Je soupire. Je ne mens effectivement jamais à Zoé.
- — Si, Zoé, parfois. En quelque sorte.
- — Alors, t’es forcément gouine ?
- — Non.
- — D’accord, t’es bi, alors.
- — Même pas. Si tu veux savoir, je me considère comme hétéro, enfin, pour ce que ça veut dire… J’ai pas eu une foule d’amants, mais jusque-là, c’étaient toujours des hommes.

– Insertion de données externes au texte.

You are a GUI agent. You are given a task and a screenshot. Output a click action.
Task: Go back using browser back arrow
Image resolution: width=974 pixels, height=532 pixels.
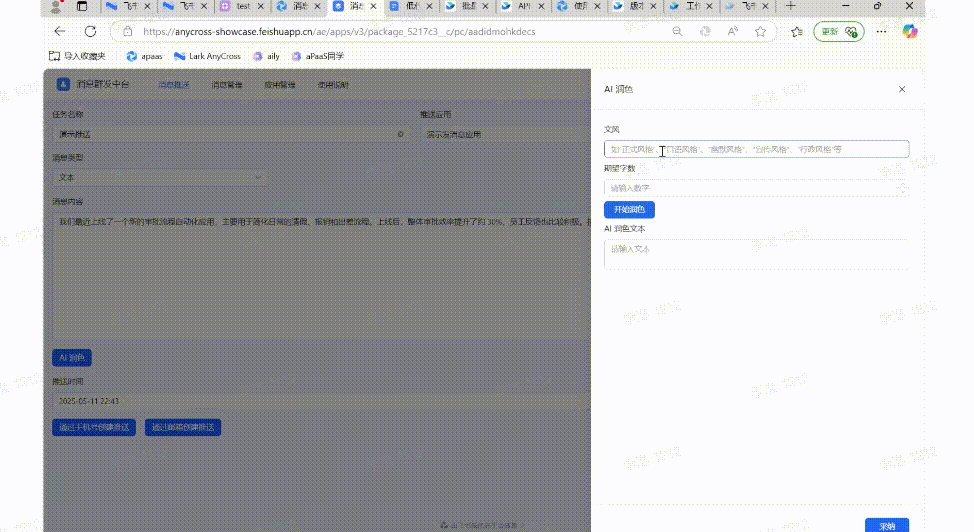point(60,32)
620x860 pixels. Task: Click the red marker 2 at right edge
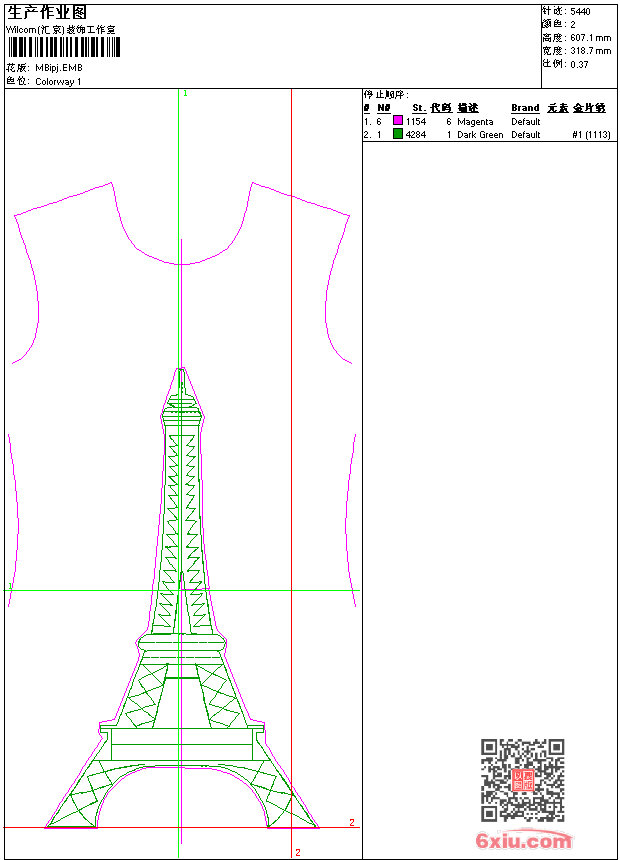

- — Et tu l’as largué, Niels ?
- — Affirmatif.
- — Dommage, il était vachement beau.
- — C’est vrai.
- — Tu l’as largué pourquoi ? Pour elle ?
- — Même pas. Pour lui. Trop tordu.
- — OK, c’est pas que je veuille t’emmerder…
- — C’est rien, ma puce. Ça me fait plaisir de parler avec toi. Tu me manques, si souvent.
Elle me colle un gros baiser sur la joue, puis sirote son café.
- — Je peux te demander un truc ?
- — Essaie toujours.
- — Comment ça se passe, vous vous bouffez la chatte ? Il y en a une qui fait l’homme ?
- — Zoé !
Elle se renfrogne.
- — Bon, que je t’explique. Je suis tombée presque par hasard un jour sur Victoire. On s’est d’abord détestées, pour ne pas dire haïes. Puis rapprochées. On est devenues amies. Et un jour, je me suis aperçue que sans m’en rendre compte, je l’aimais juste un tout petit peu plus que ça, qu’elle me touchait profondément. Quand tu aimes si profondément quelqu’un, tu le lui exprimes de façon tendre. Ce n’est pas forcément sexuel. Il n’y a pas de malentendu : je n’éprouve pas envers elle ce type de désir là. Et ce n’est pas non plus ce qu’elle cherche. Nous avons des relations sensuelles, pas des relations sexuelles. C’est troublant, bien sûr, mais pas au point de contredire mon penchant naturel. En fait, je ne me pose pas tant de questions. Il y a plein de femmes qui m’ont fait des avances, ça ne m’a jamais tentée. Et puis il y a Victoire, que j’aime parce qu’elle est Victoire, pas parce qu’elle est une fille.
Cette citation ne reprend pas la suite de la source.